The rescaling operation tends to discount the effect of older symbols, while increasing the importance of recent symbols. Though difficult to quantify, this seems to have a good effect on compression. Experimenting with various rescaling points will yield different results at differing values, but it doesn’t seem possible to pin down an optimal strategy. There may be an optimal value for rescaling, but it moves around with different types of data streams.
The sample code for this chapter is a simple order-0 adaptive Huffman compression routine. It is linked with the standard I/O and user interface routines from the previous chapter to create a standalone compression program and a decompression program.
The key to understanding how this sample code operates lies in understanding the data structures in the program. The data structure that describes the tree is shown next.
struct tree {
int leaf[ SYMBOL_COUNT ];
int next_free_node;
struct node {
unsigned int weight;
int parent;
int child_is_leaf;
int child;
} nodes[ NODE_TABLE_COUNT ];
} Tree;
Two arrays describe the tree. The tree itself is entirely represented by the nodes[] array. This array is a set of structures with the following elements:
| unsigned int weight: | This weight element is the weight of individual node, just as it has been described previously in this chapter. |
| int parent: | This int is the index of the parent node. The parent node information is necessary both when encoding a symbol, and when updating the model. |
| int child_is_leaf: | The child of a given node can either be a leaf or a pair of nodes. This flag is used to indicate which it is. |
| int child: | If the child is a leaf, this int holds the value of the symbol encoded at the leaf. If the child is a pair of nodes, this value is the index to the first node. Because of the sibling property, the two nodes will always be adjacent to one another, so we know the first node will be child, and the second node will be child+1. |
As described earlier in the chapter, every node in the tree is kept in a number list. When discussing the list before, we had the nodes with the lowest weight starting at 1 and working up to higher numbers until reaching the root. The implementation in this program is backwards from that, though the same principles apply. The list of nodes is the nodes[] array, with the highest number on the list appearing at nodes[0]. As we work our way down through the lower weights, we go to higher indices in the nodes list.
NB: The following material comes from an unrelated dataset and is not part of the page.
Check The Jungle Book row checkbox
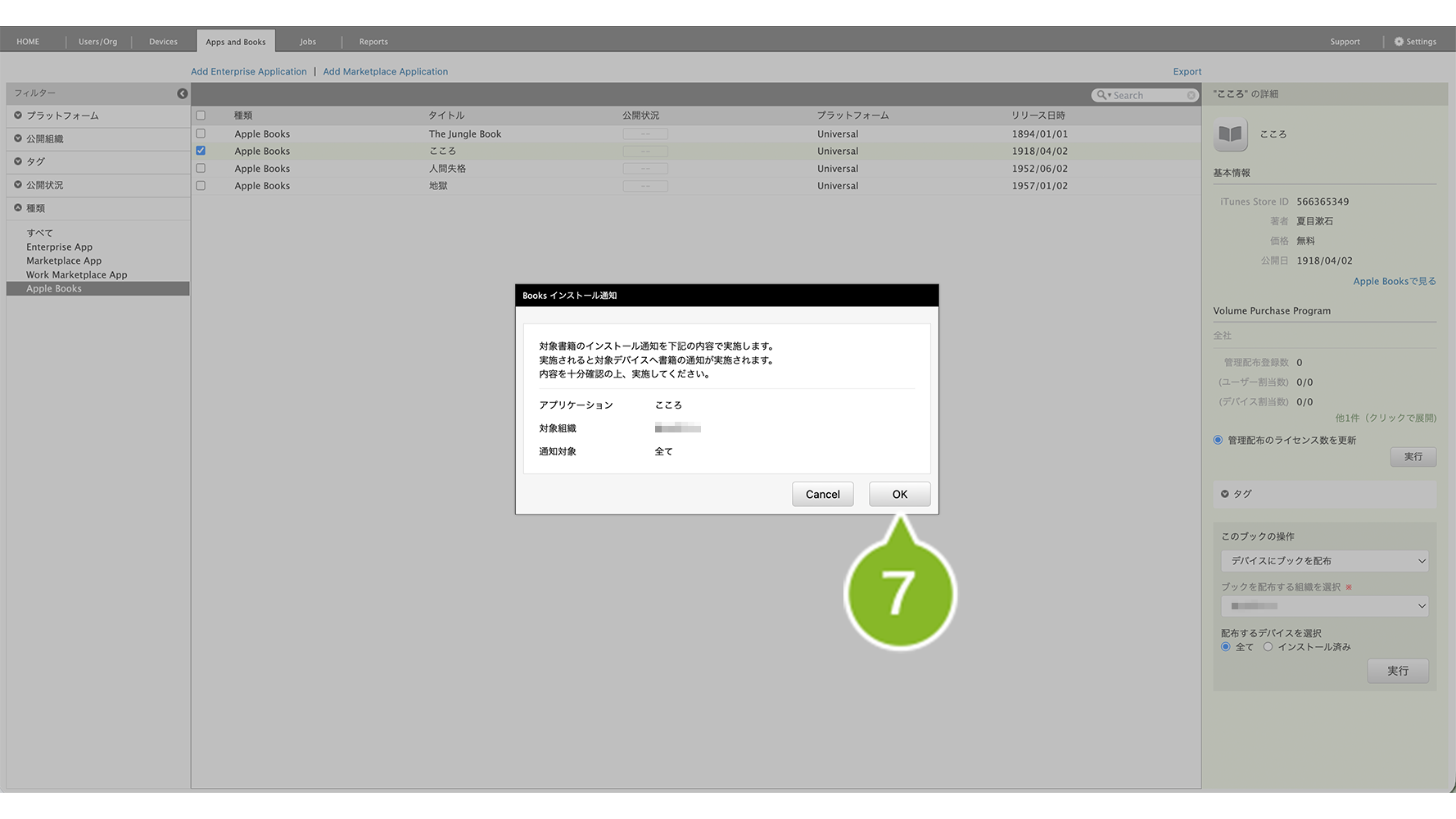This screenshot has width=1456, height=819. tap(201, 133)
When the tree is first initialized, nodes[0] is the root node, nodes [1] is set to the end-of-stream symbol, and nodes[2] is set to the escape symbol. The next_free_node element in the tree is then set to 3, and the next time a character is added to the tree, it will be placed in nodes[3].
The leaf[] array in the tree data structure is used to find the leaf node for a particular symbol. To encode a symbol, start at the leaf node and work up to the root node of the tree, accumulating bits on the way (in reverse order). Without a leaf[] array to keep track of the leaf nodes, we would have to do a search through the entire tree every time we wanted to encode a character.
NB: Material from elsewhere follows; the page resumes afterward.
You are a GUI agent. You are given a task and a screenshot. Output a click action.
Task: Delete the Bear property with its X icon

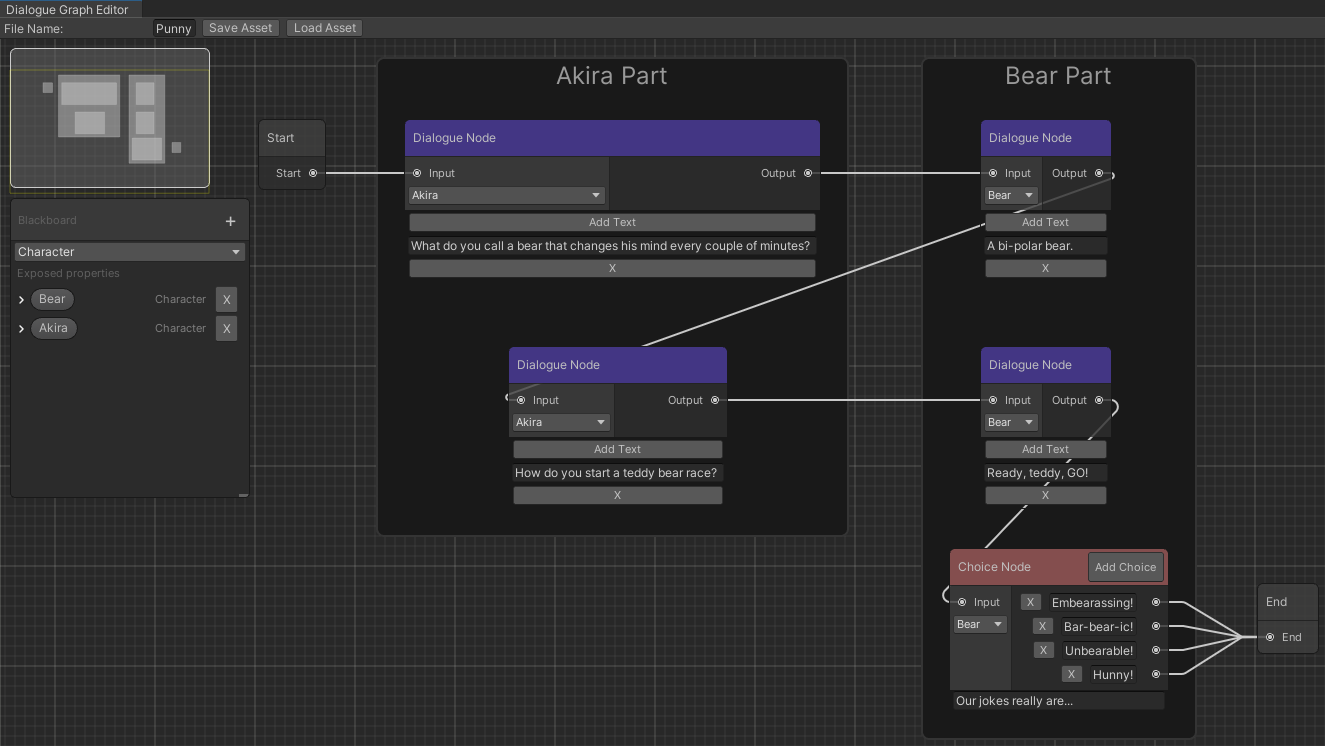point(226,298)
Regardless of whether we perform compression or expansion, we initialize the Huffman tree using the same routine. When performing adaptive compression, it is extremely important to use an identical algorithm for both initialization and updating of the compression model. In this case, we use the same code to ensure that it happens.
The initialization routine, InitializeTree(tree), is the first thing called by both the compression and expansion code. It uses the following code to initialize nodes 0, 1, and 2:
tree->nodes[ ROOT_NODE].child = ROOT_NODE + 1;
tree->nodes[ ROOT_NODE].child_is_leaf = FALSE;
tree->nodes[ ROOT_NODE].weight = 2;
tree->nodes[ ROOT_NODE].parent = -1;
tree->nodes[ ROOT_NODE + 1 ].child = END_OF_STREAM;
tree->nodes[ ROOT_NODE + 1 ].child_is_leaf = TRUE;
tree->nodes[ ROOT_NODE + 1 ].weight = 1;
tree->nodes[ ROOT_NODE + 1 ].parent = ROOT_NODE;
tree->leaf[ END_OF_STREAM ] = ROOT_NODE + 1;
tree->nodes[ ROOT_NODE + 2 ].child = ESCAPE;
tree->nodes[ ROOT_NODE + 2 ].child_is_leaf = TRUE;
tree->nodes[ ROOT_NODE + 2 ].weight = 1;
tree->nodes[ ROOT_NODE + 2 ].parent = ROOT_NODE;
tree->leaf[ ESCAPE ] = ROOT_NODE + 2;
tree->next_free_node = ROOT_NODE + 3;
for ( i = 0 ; i < END_OF_STREAM ; i++ )
tree->leaf[ i ] = -1;
The initialization of the tree->nodes[] elements is fairly direct. We assign the escape and end-of-stream nodes a weight of 1, which gives the root a weight of 2. The escape and end-of stream elements in the tree->leaf[] array are initialized to point to the appropriate nodes, and the parent and child pointers for each of the three nodes are initialized.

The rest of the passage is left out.